Credit Union Journal Daily Briefing | Tuesday, February 2, 2010
WALL STREET – Even after the elimination of all of their capital in U.S. Central FCU, new problems are emerging for corporate credit unions as they continue to watch their investments deteriorate.
The biggest corporates are reporting in year-end financial statements they no longer can rely on private insurance taken out on billions of dollars in troubled mortgage-backed securities, forcing them to realize millions of dollars in new losses.
Members United Corporate FCU, which is expected to report new losses in its year-end financials, told members Friday that two bond insurers covering its investments, Financial Guarantee Insurance Corp. and Syncora Guarantee, have been ordered by the New York Insurance Department to stop paying claims in order to preserve what little capital they have.
A third bond insurer, Ambac, also is battling solvency issues, prompting Southwest Corporate FCU to take a new, $6.9 million write-down on securities it owns, the Dallas corporate reported on Friday.
The news comes as several corporates are reporting big losses for 2009. WesCorp FCU reported Friday it lost almost $1.2 billion for 2009. Southwest Corporate FCU reported a $226 million loss for last year. Corporate One FCU had a $42.3 million loss for the year.
All three corporates reported they have written down their capital in U.S. Central by 100%. The rest of the corporates are expected to follow suit in the coming days.
The bond insurers have reported huge losses because of their insurance on collateralized debt obligations and credit default swaps, eliminating some of their ability to pay claims.

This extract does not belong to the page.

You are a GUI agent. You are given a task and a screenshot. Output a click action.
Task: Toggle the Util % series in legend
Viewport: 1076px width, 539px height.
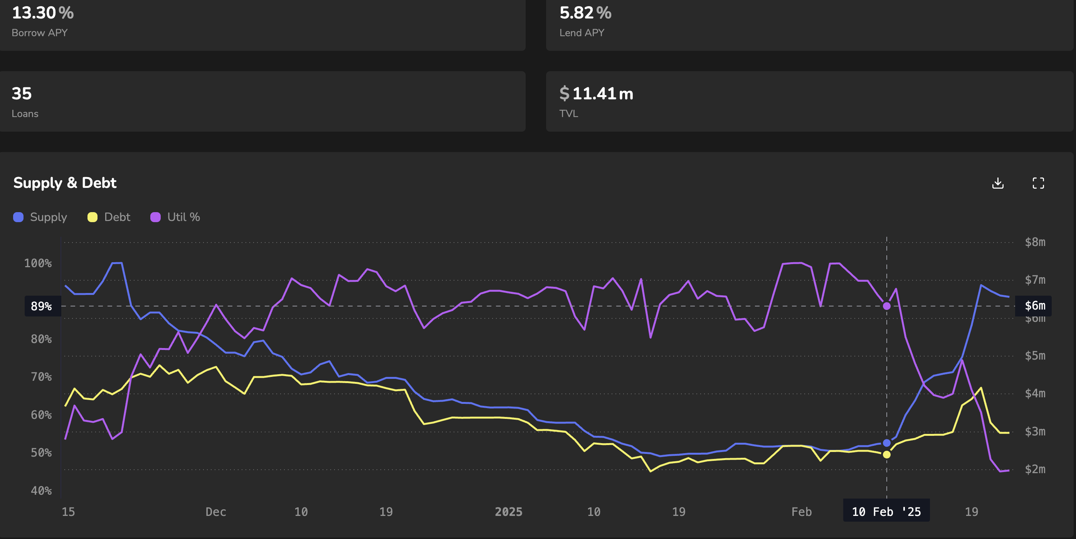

Bond insurance is considered one of the credit enhancements because it increases the likelihood of getting paid when bonds fail. The elimination of bond insurance will accelerate losses being reported by the corporates, as well as other investors, according to Ken Ritz, a Fitch Investors analyst who covers the corporates. "This means that extra layer of credit enhancement isn’t there anymore," he told The Credit Union Journal.